---- Texte source
Livres de la semaine
Wapke: 14 nouvelles, 14 auteurs autochtones
«Je voulais réunir à nouveau plusieurs auteurs autochtones, donner la parole aux signatures les plus connues, mais aussi à des auteurs émergents», m’avait raconté Michel Jean lors d’une entrevue. «Et cette fois, je leur ai proposé d’écrire des dystopies, une façon pour eux de cerner leur vision de l’avenir à partir de leur réalité et de leur culture.» Quelques mois plus tard, paraissait chez Stanké Wapke, qui compte 14 nouvelles inédites et tout autant d’auteurs, dirigé par Michel Jean, lui-même Innu de Mashteuiatsh.
Cette lecture vous entraînera dans des futurs très variables, mais vous ramènera souvent à l’essentiel: la Terre Mère. Car si chaque auteur a son style, son ton et sa vision de l’avenir, ils trempent tous leur plume dans la sève des arbres, dans l’eau des rivières, dans l’esprit du vivant, dans la solidarité du clan, les enseignements des anciens, seuls remparts contre l’éclatement de ce monde. Destruction environnementale, blessures du passé, défaillances des gouvernants, mais aussi solidarité humaine et ouverture aux autres cultures. L’espoir se profile entre les lignes de ces nouvelles bien ficelées.
Les dystopies ne sont pas souvent rigolotes… Les auteurs qui projettent leur univers dans l’avenir en brossent souvent une réalité sombre et inquiétante. Il n’y a qu’à penser au fameux Meilleur des mondes d’Aldous Huxley ou à la Servante écarlate de Margaret Atwood pour comprendre cet univers qui, malgré ses caractéristiques futuristes, garde toujours un pied dans le temps actuel.
--------
---- Section des données
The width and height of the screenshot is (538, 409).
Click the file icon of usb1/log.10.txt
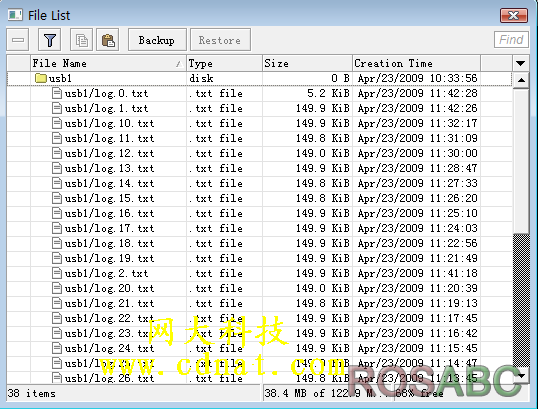tap(57, 123)
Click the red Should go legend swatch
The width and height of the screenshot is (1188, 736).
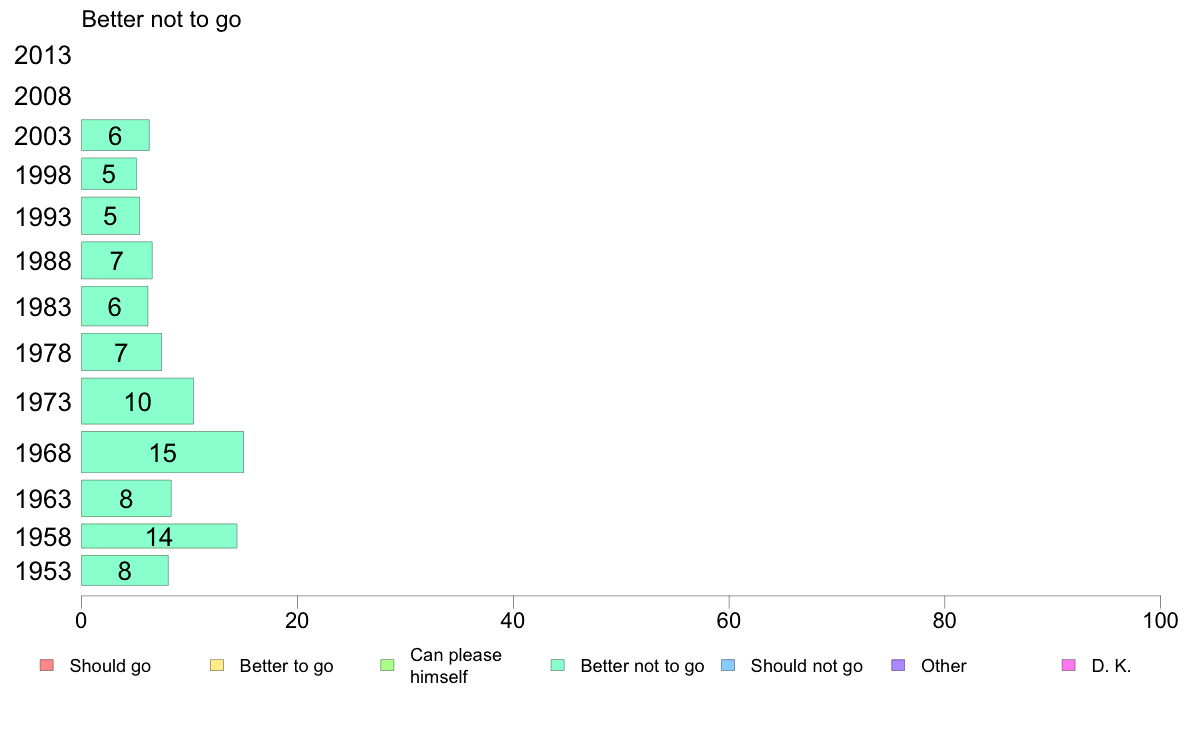47,666
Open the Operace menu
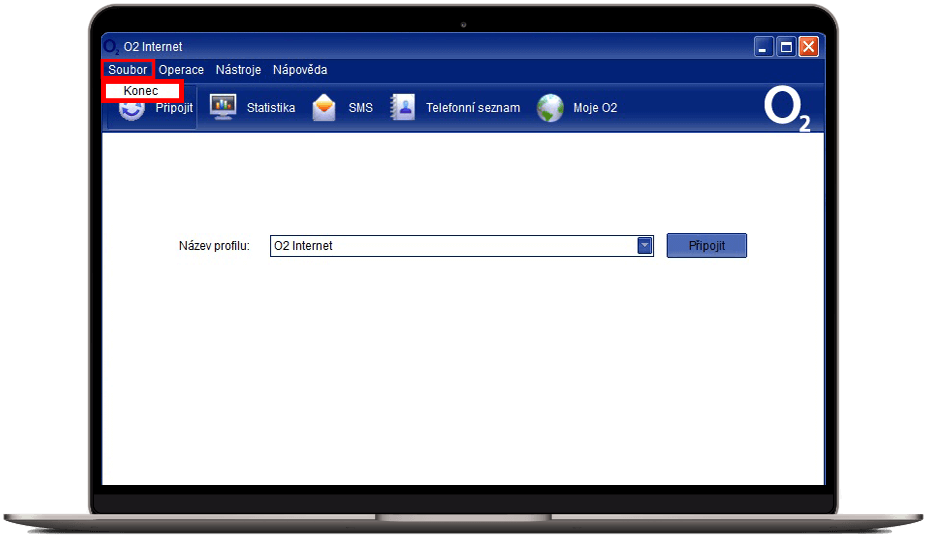Viewport: 927px width, 537px height. (181, 70)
--------
* Objet de l'exercice
Transcrivez mot pour mot le passage du texte sur le recueil Wapke, de « Cette lecture vous » à « nouvelles bien ficelées. ». Les lignes n'ont aucun lien avec le texte sur le recueil Wapke.

* Réponse attendue
Cette lecture vous entraînera dans des futurs très variables, mais vous ramènera souvent à l’essentiel: la Terre Mère. Car si chaque auteur a son style, son ton et sa vision de l’avenir, ils trempent tous leur plume dans la sève des arbres, dans l’eau des rivières, dans l’esprit du vivant, dans la solidarité du clan, les enseignements des anciens, seuls remparts contre l’éclatement de ce monde. Destruction environnementale, blessures du passé, défaillances des gouvernants, mais aussi solidarité humaine et ouverture aux autres cultures. L’espoir se profile entre les lignes de ces nouvelles bien ficelées.